* Instructions for the task
Reproduce the part of the records that opens with the line containing "The height and" and closes with the line containing "click(117, 189)", requests included, scaling every coordinate in the answers by 1.55 and rounding to whole numbers, with halves rounded up. Keep the numbers in the requests unchanged, and leave the pictures out of your reply.

* Dataset
-- START --
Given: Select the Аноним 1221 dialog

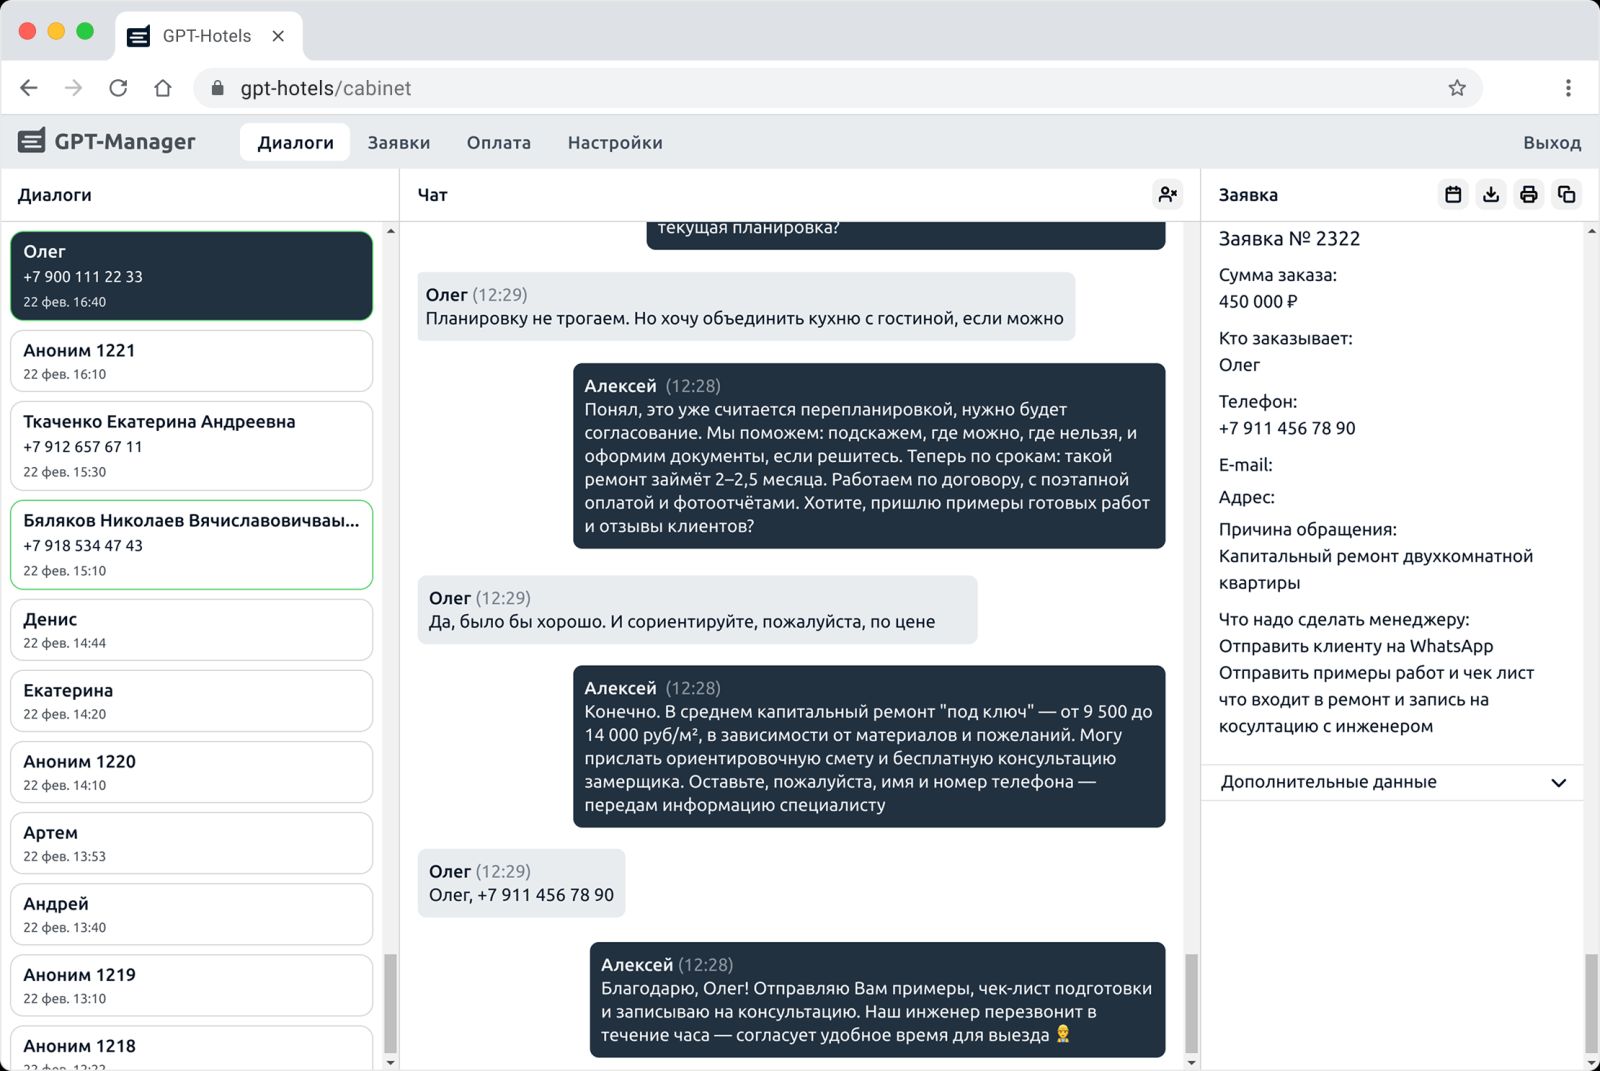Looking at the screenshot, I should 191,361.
-- END --
-- START --
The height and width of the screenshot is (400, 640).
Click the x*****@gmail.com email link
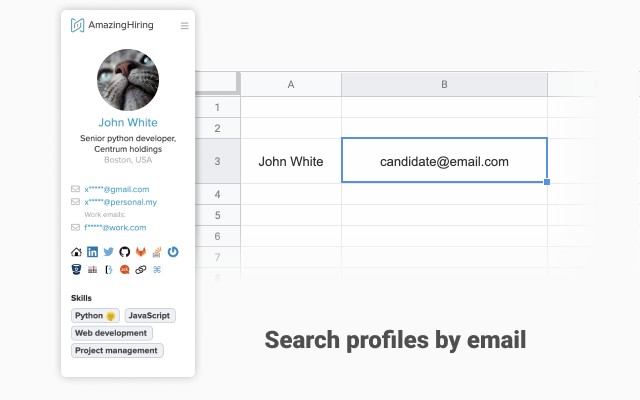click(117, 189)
-- END --
-- START --
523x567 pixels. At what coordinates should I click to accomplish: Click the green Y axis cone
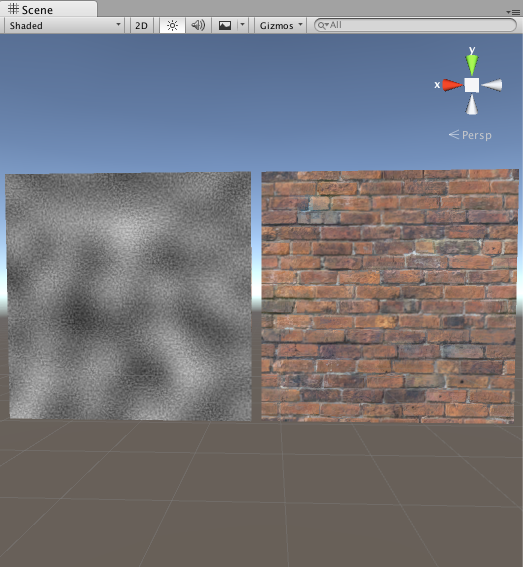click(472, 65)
-- END --
* Exercise response
The height and width of the screenshot is (400, 640).
Click the x*****@gmail.com email link
click(181, 293)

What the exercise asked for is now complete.